This is an evocative album, showcasing a bracing sense of musicality and incorporating vivid textures from the natural world. It’s a logical development of Bee Mask’s sound, but in terms of listenability and structural coherence, it’s a leap forward. Clocking in near 30 minutes, Vaporware/Scanops explored a personal, cliché-wary take on the rippling minimalism of Steve Reich et al., with a luster of unease. Pears maintains this edge, but moves away from those interlocking, upwardly-spiraling patterns in favor of linear arrangements that hiss, drip, bubble, croak, chime, and, on “Pink Drinq,” describe a melody brutalized by a wall of gain. The affect, as with Jon Hassell or Solaris, is of an alien landscape being described by some intrepid, lucid, and slightly freaked-out explorer. “Moon Shadow Move” is a particularly potent aural painting, a febrile bubbling swamp inhabited by swarms of benign insects and lurking predatory birds, labyrinthine runs of bells ringing out and evaporating over the humid expanse. It’s a prelude to Pears‘ meatiest passage, “The Story of Keys and Locks,” which edges toward the techno world that’s come to embrace him as worrisome, papery hi-hats and pulsing bass accelerating through low, cutoff-sculpted clouds.
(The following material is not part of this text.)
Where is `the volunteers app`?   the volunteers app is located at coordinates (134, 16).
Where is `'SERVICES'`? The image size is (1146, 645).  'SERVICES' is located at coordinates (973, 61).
The propulsion is short lived as Madak downshifts into the Parmegiani-esque electroacoustic whacks of “Fried Niteshade” and the angular drone of “Unripe Pears.” By the end of the latter track, we’ve descended into a waterlogged subterranean tunnel that recalls the “dry tunnel” of Andrei Tarkovsky’s “Stalker.” The paradisaical, domestic tranquility of “Rain in Coffee” is what’s on the other end, and it might well be Bee Mask’s unambivalent version of the Zone, the room where one’s deepest wish is said to be granted. Even with standout moments like this, this short LP is best considered as a whole, a journey whose final destination permeates every step of the way. Somewhat less so than on Elegy, the music here remains somewhat fugitive, hard to recall after the record’s over, but the sense of vision and attention to detail while it’s on are something to behold. Pears‘ purposeful clarity and superb pacing make it as immersive as it is original. Spanning the experimental sonics of computer music and the psychedelic chasms of the underground synth scene, Bee Mask retains his early, slippery austerity but frames his trademark sounds more accessibly. When We Were Eating Unripe Pears delivers on Madak’s early promise and then some, making for a record that stands among Spectrum Spools’ and the year’s best.

Nick Connellan  on November 22, 2012 at 10:31 AM

Nice review. Loved all the heavily descriptive imagery.